■ **Exercise details**: In the data below, find the line with "Ok (864, 23)" and output it along with every later line, exactly, but not the pictures.
=======
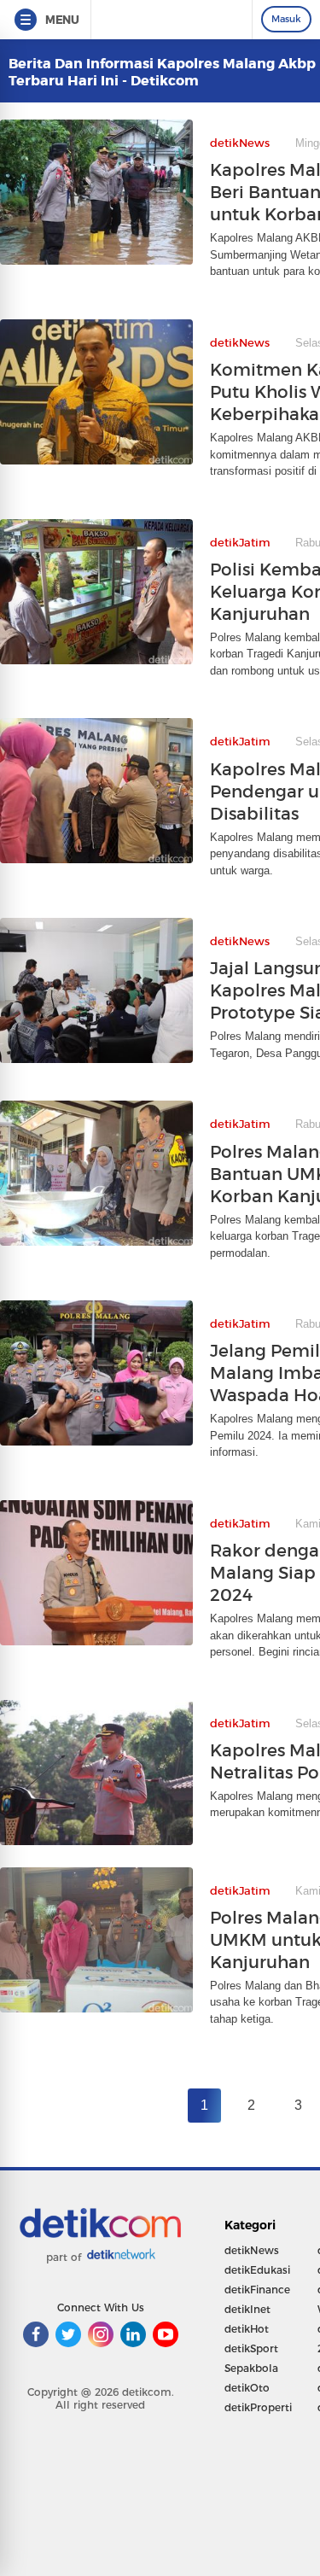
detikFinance (257, 2289)
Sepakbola (251, 2368)
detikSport (251, 2348)
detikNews (251, 2250)
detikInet (247, 2309)
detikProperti (258, 2407)
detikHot (246, 2328)
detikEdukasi (257, 2269)
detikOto (247, 2387)
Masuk (286, 19)
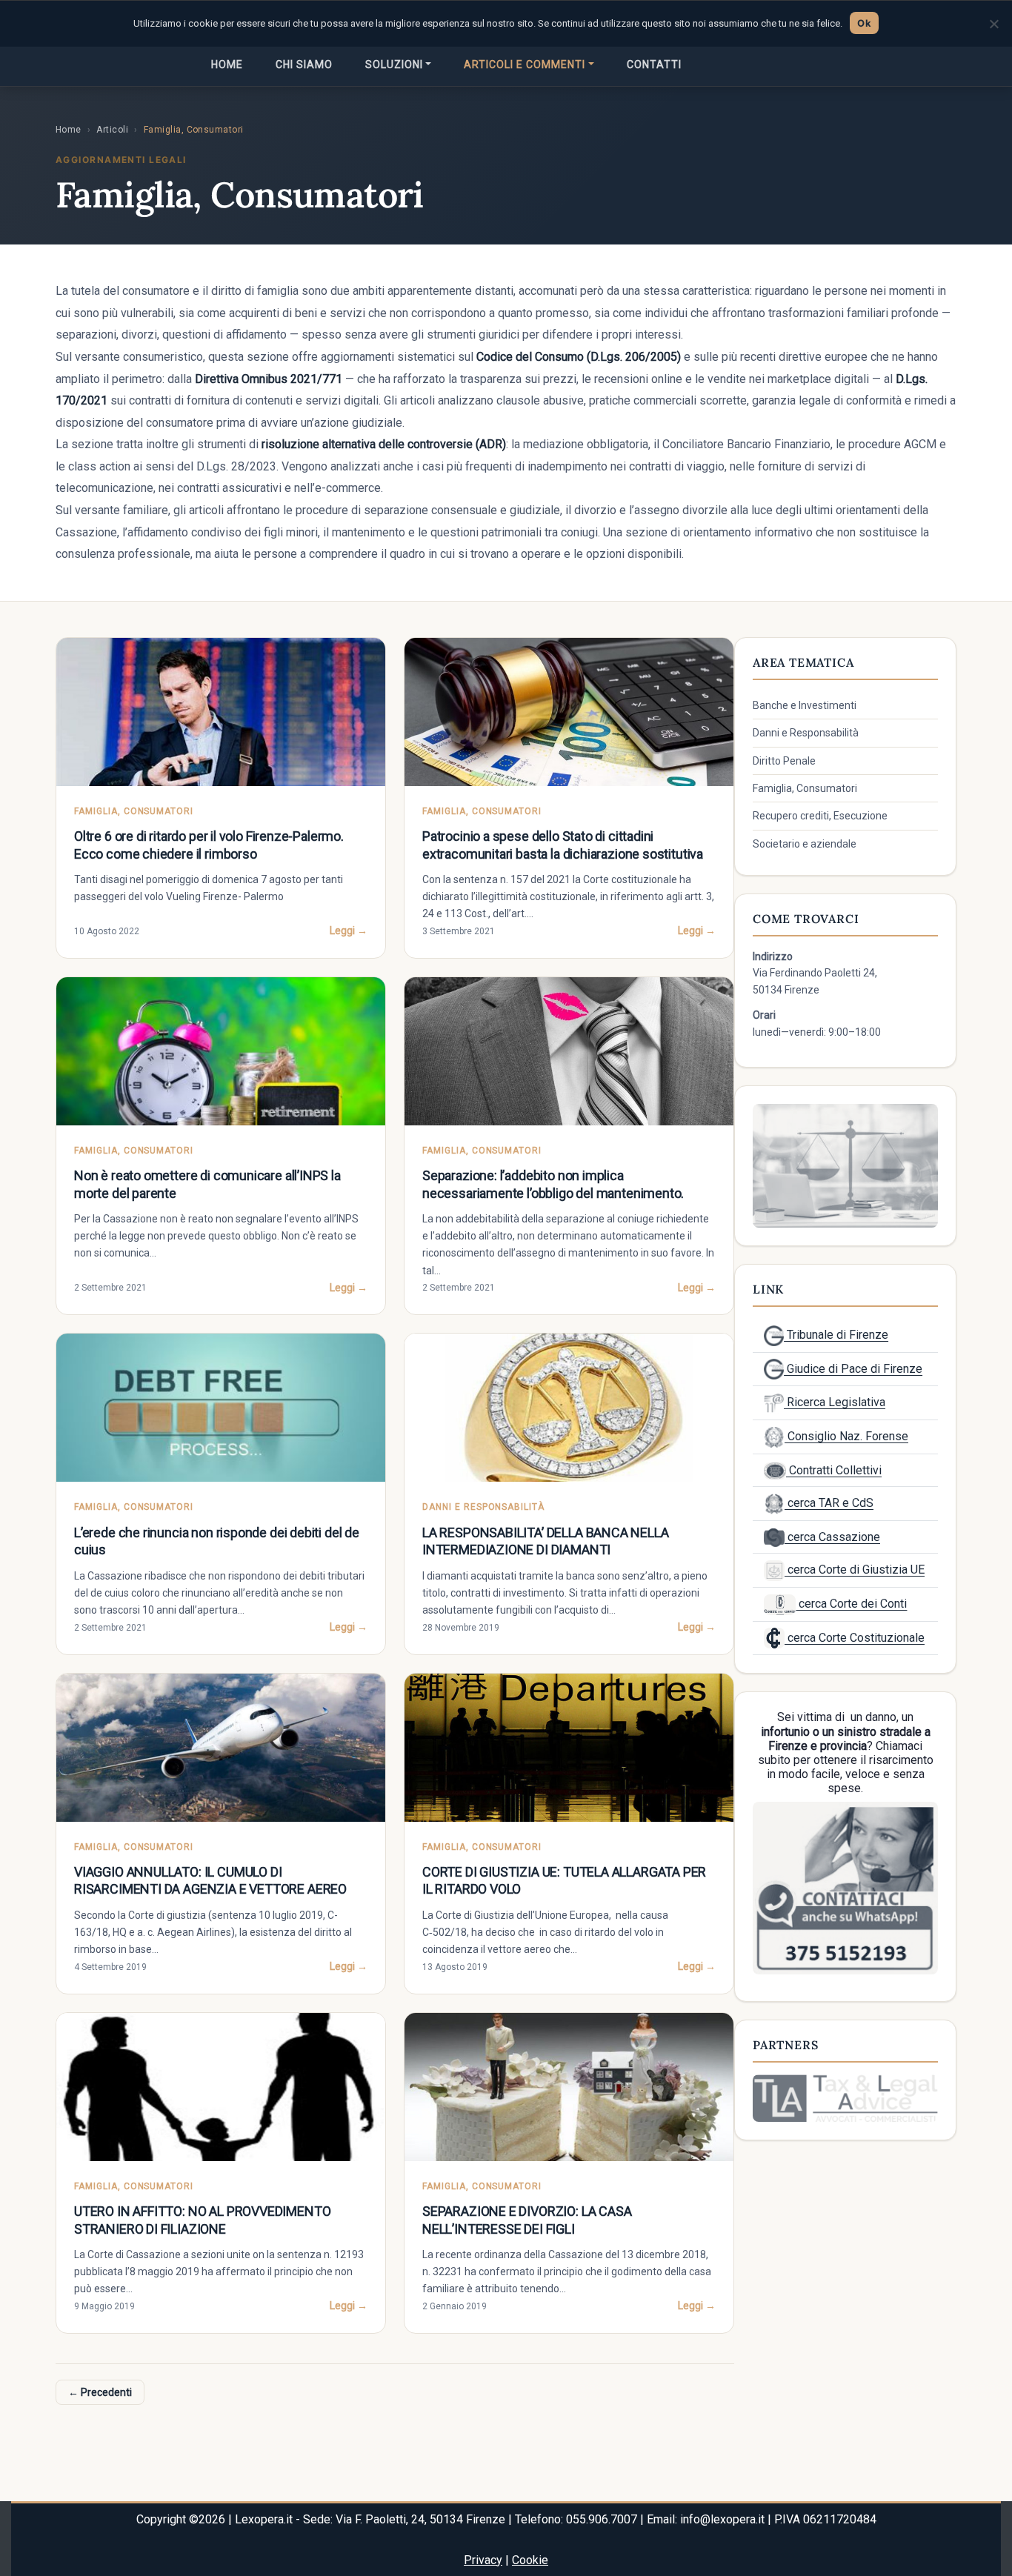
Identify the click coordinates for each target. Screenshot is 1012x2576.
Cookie (530, 2560)
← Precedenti (100, 2392)
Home (227, 64)
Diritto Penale (784, 761)
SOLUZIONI (394, 64)
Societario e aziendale (804, 844)
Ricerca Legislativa (834, 1402)
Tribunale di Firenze (836, 1335)
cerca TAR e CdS (829, 1503)
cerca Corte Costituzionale (855, 1638)
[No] (993, 23)
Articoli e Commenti (524, 64)
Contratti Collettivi (834, 1470)
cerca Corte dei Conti (851, 1604)
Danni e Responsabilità (806, 733)
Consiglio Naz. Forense (846, 1436)
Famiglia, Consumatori (805, 788)
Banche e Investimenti (804, 705)
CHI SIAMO (304, 64)
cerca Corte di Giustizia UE (855, 1569)
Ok (864, 23)
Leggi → (348, 930)
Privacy (483, 2560)
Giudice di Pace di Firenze (853, 1369)
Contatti (654, 64)
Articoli (112, 129)
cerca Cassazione (832, 1537)
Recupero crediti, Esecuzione (820, 816)
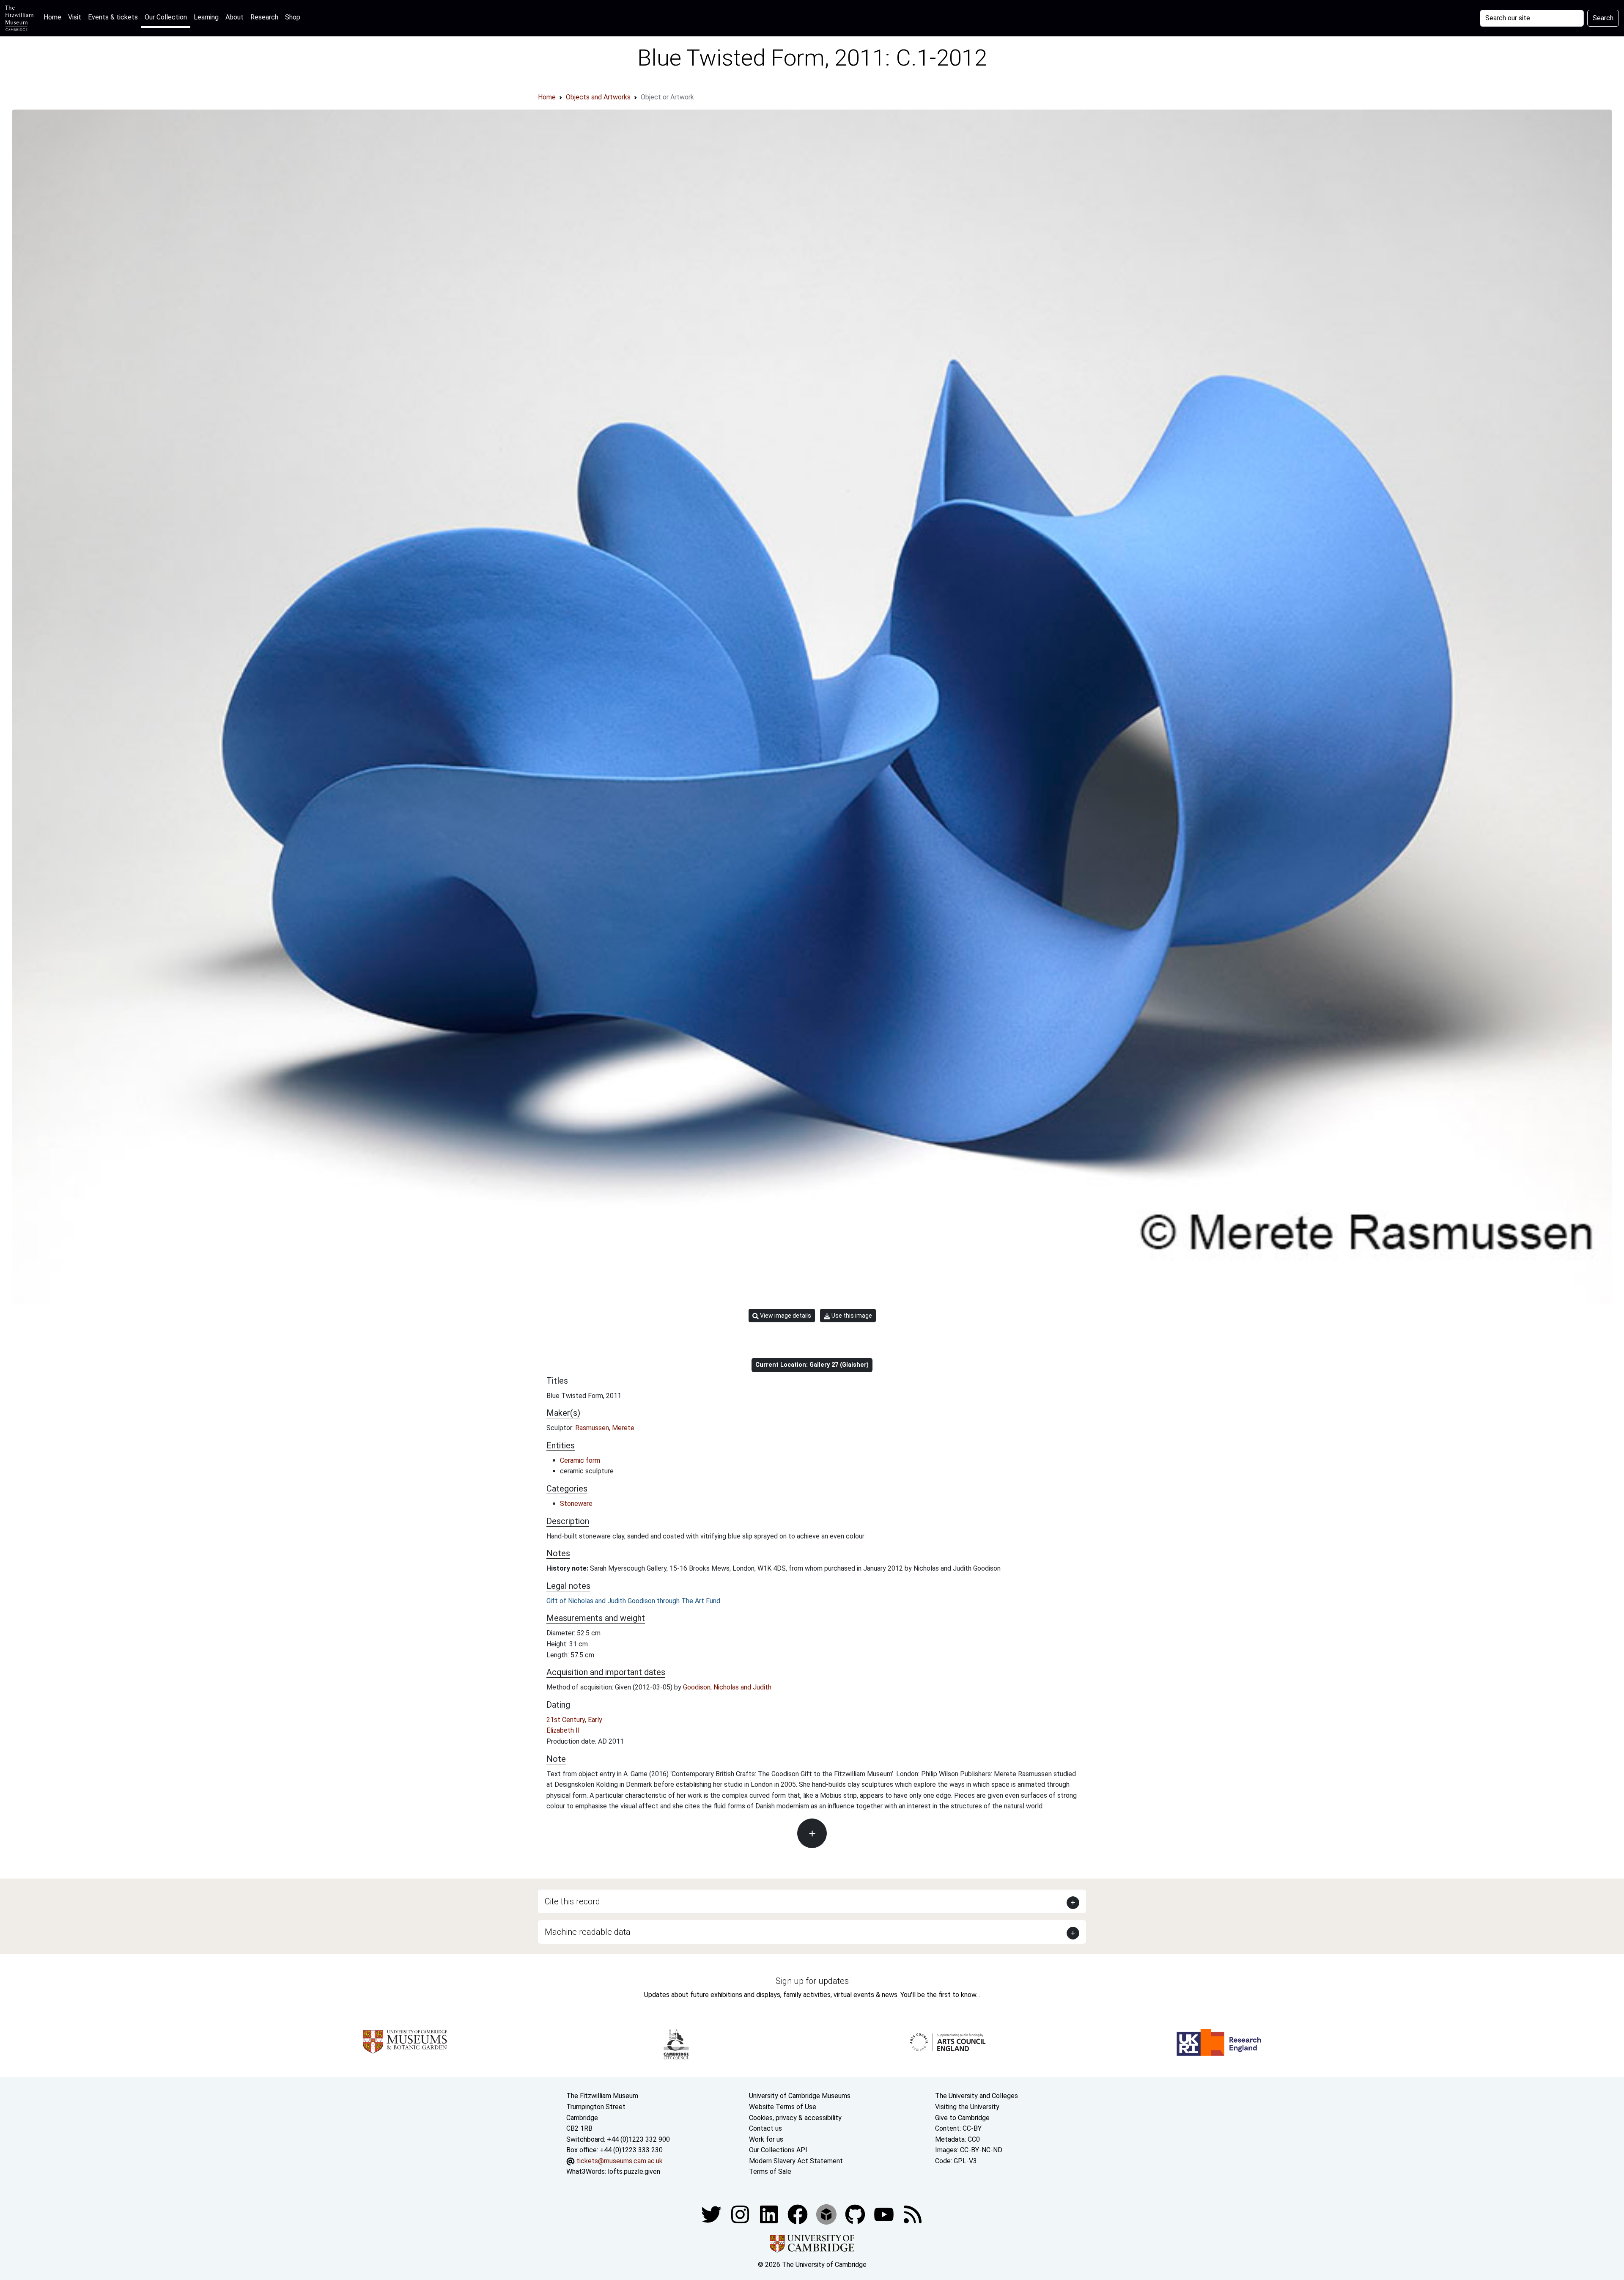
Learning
=======
■ **Response for this exercise**:
Ok (864, 23)
Leggi → (348, 930)
Privacy (483, 2560)
Giudice di Pace di Firenze (853, 1369)
Contatti (654, 64)
Articoli (112, 129)
cerca Cassazione (832, 1537)
Recupero crediti, Esecuzione (820, 816)
Learning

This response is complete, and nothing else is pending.